Background: SARS-CoV-2 emerged in Wuhan in December 2019, and after that, it spread quickly around the world. The virus could spread to millions of individuals since there were no particular treatments or preventative measures. The COVID-19 infection is often treated with current drugs such as Remdesivir, steroids, tocilizumab, favipiravir, and ivermectin. However, the immunosuppressive effects of these medicines might worsen COVID-19 symptoms and put the lives of immunocompromised individuals in peril. Thus, it is important to sustain a robust immune system when undergoing therapy for COVID-19. Herbal treatment has the potential to accomplish this objective. Objective: The current investigation involves the preparation of polyherbal syrup containing various medicinal plants such as ephedra, diascorea, ginger, echinacea, garlic, rhubarb, and glycyrrhiza for the effective control of the COVID-19 infection. Methods: All varieties of the individual plant powders (200 g) were treated to a 7 day maceration in aqueous ethanol (70:30) in a percolator at room temperature with intermittent vigorous shaking at room temperature and storage of the extract in a dark room. The mixture was run through a muslin cloth and then a Whatman qualitative grade 1 filter paper to produce the filtrate. The filtrate was evaporated to a thick paste-like consistency at 370°C under decreased pressure in a rota evaporator connected to a vacuum pump. After that, each individual extract was collected and kept in airtight jars at 4°C. According to the Indian Pharmacopoeia, simple syrup (66.67% w/v) of polyherbal extract was prepared. The oral administration of polyherbal syrup was carried out at varied doses of 0.5 ml, 1 ml, and 1.5 ml to infected golden Syrian hamsters from the 7th day for one week after infection reached its peak. Results: When compared to the infection control group, the results revealed that the viral load was significantly reduced by 79.1% when treated with polyherbal syrup. A histological examination of the infected hamster lung on days 7, 10, and 13 demonstrated that polyherbal syrup significantly decreased viral load in a dose-dependent manner. Conclusion: It is inferred that the polyherbal syrup formulation demonstrates efficacy in the prevention of COVID-19 infection during its first stages and may serve as a potential contender for SARSCoV- 2 due to its immunomodulatory properties.
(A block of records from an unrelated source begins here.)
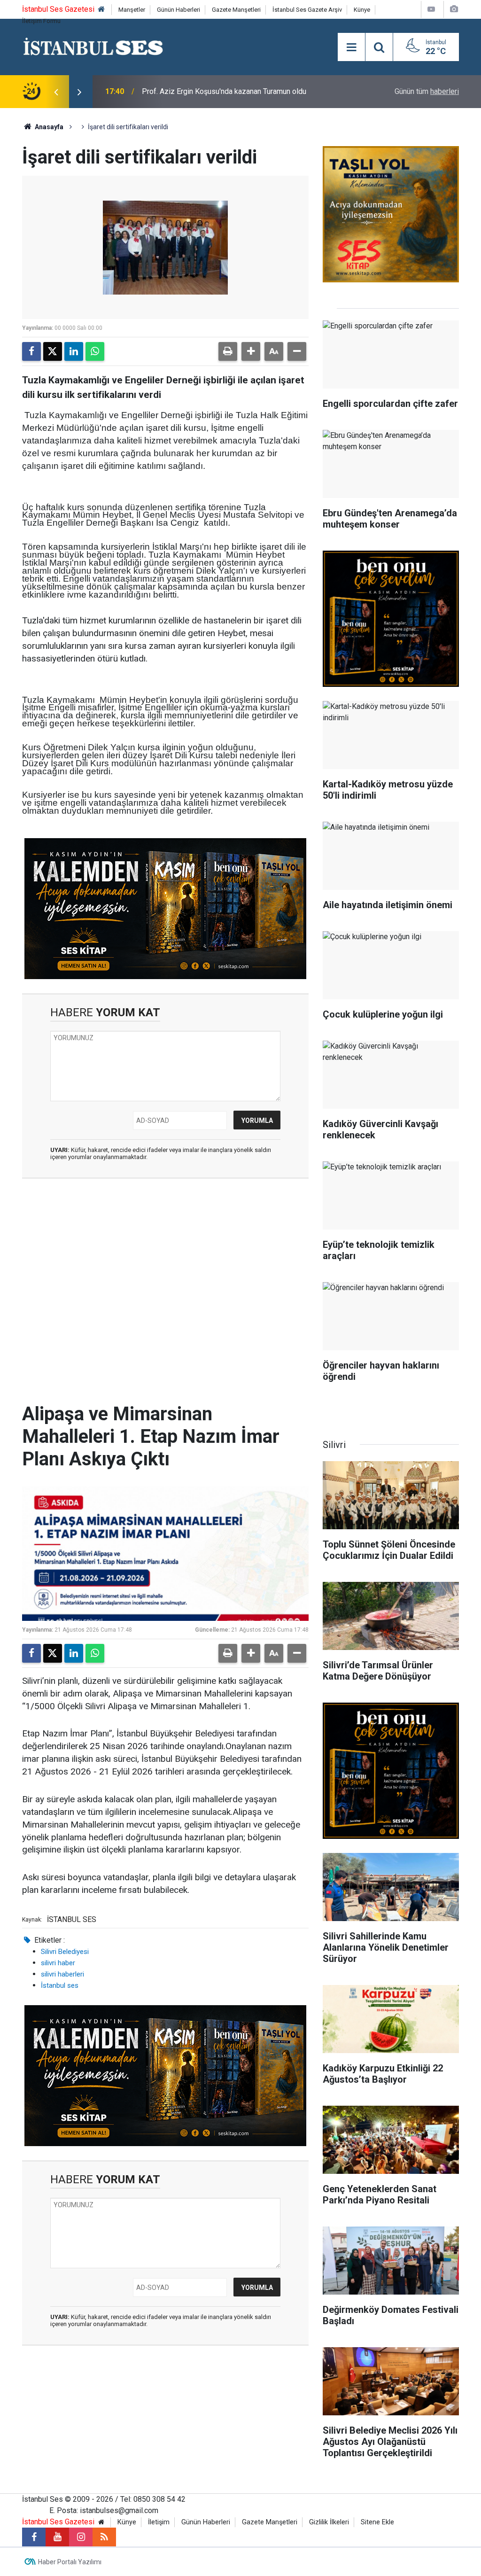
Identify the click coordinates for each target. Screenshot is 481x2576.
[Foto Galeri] (454, 9)
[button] (250, 351)
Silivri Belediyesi (65, 1951)
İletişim (159, 2522)
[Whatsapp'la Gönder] (94, 351)
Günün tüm (427, 91)
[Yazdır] (227, 351)
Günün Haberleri (178, 9)
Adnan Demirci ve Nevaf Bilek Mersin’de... (210, 91)
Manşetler (131, 9)
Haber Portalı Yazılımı (69, 2562)
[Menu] (351, 47)
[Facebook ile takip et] (34, 2537)
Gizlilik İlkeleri (329, 2522)
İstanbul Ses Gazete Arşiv (307, 9)
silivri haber (58, 1963)
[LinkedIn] (73, 351)
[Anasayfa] (101, 9)
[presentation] (56, 91)
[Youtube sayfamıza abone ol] (57, 2537)
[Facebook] (31, 351)
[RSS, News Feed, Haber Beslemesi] (104, 2537)
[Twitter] (52, 351)
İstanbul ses (59, 1985)
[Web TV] (431, 9)
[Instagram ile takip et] (81, 2537)
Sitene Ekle (377, 2522)
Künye (362, 9)
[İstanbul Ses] (93, 46)
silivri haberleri (62, 1974)
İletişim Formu (41, 20)
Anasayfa (48, 127)
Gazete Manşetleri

The COVID-19 pandemic has highlighted the critical importance of pandemic preparedness worldwide, following the devastating 1918 pandemic. The rapid spread of COVID-19, originating in China, led to its classification as a global pandemic by the World Health Organization. COVID-19 is a member of the Coronaviridae family, a large family of viruses that have undergone extensive mutation and evolution over time. Among the coronaviruses, SARS-CoV-2, a Betacoronavirus, has emerged as a highly virulent pathogen capable of causing severe illness and fatalities in both humans and animals. Since 1966, various types of coronaviruses have surfaced, each exhibiting distinct mutations and structural characteristics. These genetic changes have contributed to the enhanced potency of the virus, intensifying the global pandemic crisis we face today. In response, the pharmaceutical approach to combat COVID-19 encompasses a multifaceted strategy. This includes the development of novel antiviral drugs specifically targeting the virus, as well as the repurposing of existing medications to evaluate their effectiveness against the virus. Additionally, there is a growing interest in exploring the potential of herbal and traditional medicine in the treatment of COVID-19. Continued research and collaboration among scientists, healthcare professionals, and pharmaceutical companies are crucial in the quest to find effective treatments for COVID-19 and to mitigate the impact of future coronavirus outbreaks. It is imperative to recognize the power and adaptability of microorganisms, emphasizing the need for vigilance and caution in preventing and managing infectious diseases. By investing in robust pandemic preparedness, measures and fostering global cooperation, we can enhance our ability to respond effectively to emerging viral threats and safeguard public health.